Le peuple n’a pas de propriétaire, pas plus que les individus qui le composent, aussi libres qu’il est possible de l’être. Si les activistes violents ignorent trop souvent cela, Paul le sut sûrement très tôt. De quoi la vocation se nourrit-elle ? Paul, né dans les premiers mois de la libération, était le fils d’un artiste peintre, juif exilé dans l’adolescence depuis sa Bessarabie natale, ayant vécu difficilement de son art et qui mourut avant quarante ans en décembre 1944. La vie, (tu parles), Paul la dut à une cousine, une seconde mère, qui l’éleva dans la Sarthe, à Sablé, ville de son enfance à laquelle Paul consacra un premier long-métrage. Au sortir de la guerre, pendant laquelle Paul vit le jour dans ces conditions difficiles, des hommes encore jeunes, marqués par la violence des combats, par celle de l’occupation, par la répression, par la découverte des camps de la mort, pensèrent faire comprendre le monde par les livres. Une génération d’éditeurs entreprit ainsi de construire un monde nouveau. Nous devons beaucoup de la liberté de nos regards à Maurice Nadeau, à José Corti, à Christian Bourgois, à Jérôme Lindon, à François Maspero. Nous en devons tout autant à Paul Otchakovsky-Laurens, qui prit modèle sur ces derniers, jeune homme poussé très vite au milieu des années soixante, comme un surgeon d’une histoire à laquelle il ne pouvait échapper, celle de ces grands hommes des livres, de leur histoire, des tragédies de la guerre, et qui ont tout donné d’eux-mêmes pour être de leur temps. Et nous aider à être libres.

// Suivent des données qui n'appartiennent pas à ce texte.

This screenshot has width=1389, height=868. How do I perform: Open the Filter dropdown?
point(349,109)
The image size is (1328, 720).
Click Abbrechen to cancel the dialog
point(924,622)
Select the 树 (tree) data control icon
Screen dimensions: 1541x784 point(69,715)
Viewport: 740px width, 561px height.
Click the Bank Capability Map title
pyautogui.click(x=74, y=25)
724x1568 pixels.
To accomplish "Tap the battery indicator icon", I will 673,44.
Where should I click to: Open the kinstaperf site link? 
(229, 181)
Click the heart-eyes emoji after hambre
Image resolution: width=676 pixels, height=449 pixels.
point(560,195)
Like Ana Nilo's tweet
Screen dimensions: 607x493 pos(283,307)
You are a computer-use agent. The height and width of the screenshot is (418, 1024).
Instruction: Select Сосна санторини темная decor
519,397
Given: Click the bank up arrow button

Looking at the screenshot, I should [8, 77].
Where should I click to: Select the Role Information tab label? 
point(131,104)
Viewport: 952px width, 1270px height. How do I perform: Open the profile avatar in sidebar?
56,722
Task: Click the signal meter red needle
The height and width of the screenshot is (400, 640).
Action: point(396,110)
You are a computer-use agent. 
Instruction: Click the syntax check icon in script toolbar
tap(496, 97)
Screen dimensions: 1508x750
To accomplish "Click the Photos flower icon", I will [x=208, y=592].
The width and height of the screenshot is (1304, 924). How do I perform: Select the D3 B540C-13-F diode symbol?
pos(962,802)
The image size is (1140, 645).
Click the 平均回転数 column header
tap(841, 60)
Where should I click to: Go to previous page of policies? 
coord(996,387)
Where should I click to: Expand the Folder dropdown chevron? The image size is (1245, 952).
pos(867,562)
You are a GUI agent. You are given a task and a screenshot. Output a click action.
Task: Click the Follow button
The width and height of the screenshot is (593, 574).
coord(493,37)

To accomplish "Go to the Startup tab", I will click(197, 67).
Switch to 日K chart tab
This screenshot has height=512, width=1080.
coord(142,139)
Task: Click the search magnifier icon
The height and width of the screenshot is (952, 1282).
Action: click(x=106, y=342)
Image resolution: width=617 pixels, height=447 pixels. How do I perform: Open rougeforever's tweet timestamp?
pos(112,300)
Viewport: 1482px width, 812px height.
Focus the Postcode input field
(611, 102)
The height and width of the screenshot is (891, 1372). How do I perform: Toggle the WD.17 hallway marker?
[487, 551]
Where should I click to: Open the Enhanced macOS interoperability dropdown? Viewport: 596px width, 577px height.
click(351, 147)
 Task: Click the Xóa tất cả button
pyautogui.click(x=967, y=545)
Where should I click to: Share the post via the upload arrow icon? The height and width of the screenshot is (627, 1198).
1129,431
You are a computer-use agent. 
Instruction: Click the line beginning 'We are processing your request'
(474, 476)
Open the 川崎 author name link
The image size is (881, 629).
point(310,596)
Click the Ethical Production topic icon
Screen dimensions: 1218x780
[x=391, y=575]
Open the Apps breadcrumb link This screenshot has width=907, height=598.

Voilà qui suffit, pour aujourd’hui. Il faut se donner au deuil, au silence. Se retourner sur des souvenirs. Méditer à quel point Paul Otchakovsky-Laurens est irremplaçable. C’est peu de dire, on ne le dit que la gorge serrée, qu’il va manquer, que sa disparition est un désastre. On (tous ceux pour qui compte la vitalité inventive de la littérature) n’a pas fini de mesurer l’ampleur catastrophique de cette perte. Ces mots sont signés de Christian Prigent. Combien les amis de Paul, sa famille, ses auteurs, ses collaborateurs, doivent-ils mesurer cette « ampleur ». Pour ma part, j’ai peur du deuil, du silence. Et de ne pas me résoudre à cette absence.

 

1 réflexion sur « Paul Otchakovsky-Laurens – Hommage à un ami éditeur »

  1. Hommage très bien écrit, il fallait ça pour cet éditeur, en plus le nom de Claude Delmas est cité, lui aussi a disparu mais pas dans la mémoire de ses lecteurs et amis, surtout pour Le pont du chemin de fer est un champ triste dans l’air que Paul Otchakovsky a beaucoup aimé.